▶ [Exercise goal]: Write the entries below out again in full. Match every character.

▶ [Data items]:
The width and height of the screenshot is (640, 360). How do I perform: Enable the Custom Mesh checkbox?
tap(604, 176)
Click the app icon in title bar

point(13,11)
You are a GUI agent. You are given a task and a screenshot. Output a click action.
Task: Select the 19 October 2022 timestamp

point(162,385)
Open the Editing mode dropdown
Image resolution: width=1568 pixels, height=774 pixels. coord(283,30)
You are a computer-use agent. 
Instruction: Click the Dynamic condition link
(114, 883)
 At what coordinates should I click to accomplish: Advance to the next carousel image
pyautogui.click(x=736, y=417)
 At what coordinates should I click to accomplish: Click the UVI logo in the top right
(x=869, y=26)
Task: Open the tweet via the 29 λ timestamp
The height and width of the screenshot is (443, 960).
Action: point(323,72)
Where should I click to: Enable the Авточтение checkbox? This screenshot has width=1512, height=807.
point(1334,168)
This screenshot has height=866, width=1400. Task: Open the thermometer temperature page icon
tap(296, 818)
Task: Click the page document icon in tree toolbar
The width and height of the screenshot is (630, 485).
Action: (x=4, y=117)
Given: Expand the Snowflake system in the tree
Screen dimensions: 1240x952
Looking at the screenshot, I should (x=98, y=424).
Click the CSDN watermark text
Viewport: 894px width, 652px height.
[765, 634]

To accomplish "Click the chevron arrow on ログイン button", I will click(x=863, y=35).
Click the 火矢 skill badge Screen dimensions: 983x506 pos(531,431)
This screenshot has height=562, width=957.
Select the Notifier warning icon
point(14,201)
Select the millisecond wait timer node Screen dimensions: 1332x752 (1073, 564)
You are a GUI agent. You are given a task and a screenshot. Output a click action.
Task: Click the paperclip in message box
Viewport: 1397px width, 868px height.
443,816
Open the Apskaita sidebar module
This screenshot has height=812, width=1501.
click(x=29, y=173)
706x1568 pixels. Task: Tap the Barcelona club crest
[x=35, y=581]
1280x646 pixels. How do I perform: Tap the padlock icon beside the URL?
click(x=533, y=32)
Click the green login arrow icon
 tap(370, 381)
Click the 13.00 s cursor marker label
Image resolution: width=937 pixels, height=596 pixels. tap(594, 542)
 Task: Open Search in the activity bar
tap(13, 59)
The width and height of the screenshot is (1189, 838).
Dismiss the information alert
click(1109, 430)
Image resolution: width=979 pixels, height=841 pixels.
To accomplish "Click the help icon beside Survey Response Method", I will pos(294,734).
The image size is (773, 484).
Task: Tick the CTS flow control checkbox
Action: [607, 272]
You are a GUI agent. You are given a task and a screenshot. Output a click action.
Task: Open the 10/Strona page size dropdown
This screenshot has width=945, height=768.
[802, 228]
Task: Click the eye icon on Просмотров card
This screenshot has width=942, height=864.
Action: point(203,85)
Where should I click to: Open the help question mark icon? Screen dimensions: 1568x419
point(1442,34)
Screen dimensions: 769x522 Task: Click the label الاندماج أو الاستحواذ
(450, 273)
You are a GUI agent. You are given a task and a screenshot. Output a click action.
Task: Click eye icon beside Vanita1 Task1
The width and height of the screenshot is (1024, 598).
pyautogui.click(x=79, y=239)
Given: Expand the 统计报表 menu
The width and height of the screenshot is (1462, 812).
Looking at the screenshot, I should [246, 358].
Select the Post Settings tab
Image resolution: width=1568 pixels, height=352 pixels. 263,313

▶ [Worked solution]:
The width and height of the screenshot is (640, 360). How do I perform: Enable the Custom Mesh checkbox?
tap(604, 176)
Click the app icon in title bar

point(13,11)
You are a GUI agent. You are given a task and a screenshot. Output a click action.
Task: Select the 19 October 2022 timestamp

point(162,385)
Open the Editing mode dropdown
Image resolution: width=1568 pixels, height=774 pixels. coord(283,30)
You are a computer-use agent. 
Instruction: Click the Dynamic condition link
(114, 883)
 At what coordinates should I click to accomplish: Advance to the next carousel image
pyautogui.click(x=736, y=417)
 At what coordinates should I click to accomplish: Click the UVI logo in the top right
(x=869, y=26)
Task: Open the tweet via the 29 λ timestamp
The height and width of the screenshot is (443, 960).
Action: point(323,72)
Where should I click to: Enable the Авточтение checkbox? This screenshot has width=1512, height=807.
point(1334,168)
This screenshot has height=866, width=1400. Task: Open the thermometer temperature page icon
tap(296, 818)
Task: Click the page document icon in tree toolbar
The width and height of the screenshot is (630, 485).
Action: (x=4, y=117)
Given: Expand the Snowflake system in the tree
Screen dimensions: 1240x952
Looking at the screenshot, I should (x=98, y=424).
Click the CSDN watermark text
Viewport: 894px width, 652px height.
[765, 634]

To accomplish "Click the chevron arrow on ログイン button", I will click(x=863, y=35).
Click the 火矢 skill badge Screen dimensions: 983x506 pos(531,431)
This screenshot has height=562, width=957.
Select the Notifier warning icon
point(14,201)
Select the millisecond wait timer node Screen dimensions: 1332x752 (1073, 564)
You are a GUI agent. You are given a task and a screenshot. Output a click action.
Task: Click the paperclip in message box
Viewport: 1397px width, 868px height.
443,816
Open the Apskaita sidebar module
This screenshot has height=812, width=1501.
click(x=29, y=173)
706x1568 pixels. Task: Tap the Barcelona club crest
[x=35, y=581]
1280x646 pixels. How do I perform: Tap the padlock icon beside the URL?
click(x=533, y=32)
Click the green login arrow icon
 tap(370, 381)
Click the 13.00 s cursor marker label
Image resolution: width=937 pixels, height=596 pixels. tap(594, 542)
 Task: Open Search in the activity bar
tap(13, 59)
The width and height of the screenshot is (1189, 838).
Dismiss the information alert
click(1109, 430)
Image resolution: width=979 pixels, height=841 pixels.
To accomplish "Click the help icon beside Survey Response Method", I will pos(294,734).
The image size is (773, 484).
Task: Tick the CTS flow control checkbox
Action: [607, 272]
You are a GUI agent. You are given a task and a screenshot. Output a click action.
Task: Open the 10/Strona page size dropdown
This screenshot has width=945, height=768.
[802, 228]
Task: Click the eye icon on Просмотров card
This screenshot has width=942, height=864.
Action: point(203,85)
Where should I click to: Open the help question mark icon? Screen dimensions: 1568x419
point(1442,34)
Screen dimensions: 769x522 Task: Click the label الاندماج أو الاستحواذ
(450, 273)
You are a GUI agent. You are given a task and a screenshot. Output a click action.
Task: Click eye icon beside Vanita1 Task1
The width and height of the screenshot is (1024, 598).
pyautogui.click(x=79, y=239)
Given: Expand the 统计报表 menu
The width and height of the screenshot is (1462, 812).
Looking at the screenshot, I should [246, 358].
Select the Post Settings tab
Image resolution: width=1568 pixels, height=352 pixels. 263,313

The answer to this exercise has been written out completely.